IN THE BEDROOM
Frank Fowler, studente di architettura e figlio modello di genitori adoranti e orgogliosi, inizia una relazione con una donna più grande di lui, separata e madre di due bambini. Quando tutto sembra filare per il meglio torna a farsi vivo l’ex marito della donna, un bullo manesco e decerebrato, il quale, in preda ad un raptus di violenza, spara in faccia a Frank e lo uccide.
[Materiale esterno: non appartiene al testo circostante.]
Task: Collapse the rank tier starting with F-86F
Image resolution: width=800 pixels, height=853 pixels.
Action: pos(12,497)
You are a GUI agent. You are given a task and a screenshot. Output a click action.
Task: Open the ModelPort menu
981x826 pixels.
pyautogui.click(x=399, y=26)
A quel punto per i Fowler comincerà un percorso di sofferenza che rischierà di mandare in frantumi il loro matrimonio.
Accostato per affinità tematiche alla “Stanza del figlio” (con cui condivide una scena pressoché identica) e definito in maniera frettolosa (e anche un po’ ingenerosa) un “film d’attori”, “In the Bedroom” è un dramma dolente e insinuante, adagiato su un ritmo ipnotico e su lunghe inquadrature, che descrive in maniera impietosa e lucidissima una fenomenologia del dolore non indegna del film di Moretti.
Sin dalle prime immagini, per quanto luminose e ariose, si avverte che il dramma è in agguato e questo è solo merito della regia intelligente e sensibile di Field, che riesce a trasmettere un’inquietudine sottile e un clima di apprensione sia stando troppo vicino alle cose che inquadra (a cominciare dai più banali oggetti di uso quotidiano) sia riprendendo momenti della vita dei protagonisti, potenzialmente rilassanti, in modo da infondergli una luce spettrale (vedi la scena con le aragoste).
Il baratro che si apre sotto i piedi dei coniugi Fowler è descritto senza calcare la mano sugli effetti drammatici più triti e il disperato e sconvolgente finale, con una scelta di regia estremamente morale, è messo in scena in modo giustamente asettico, senza nessun giudizio fatto calare dall’alto, risultando in questo modo ancora più spiazzante e terribile.
Impossibile non parlare degli attori: se la maschera di dolore di Sissy Spacek sconcerta e irrita allo stesso tempo, ancora più efficace appare l’interpretazione attonita e straziata di uno smisurato Tom Wilkinson, il padre complice che tutti i figli vorrebbero avere.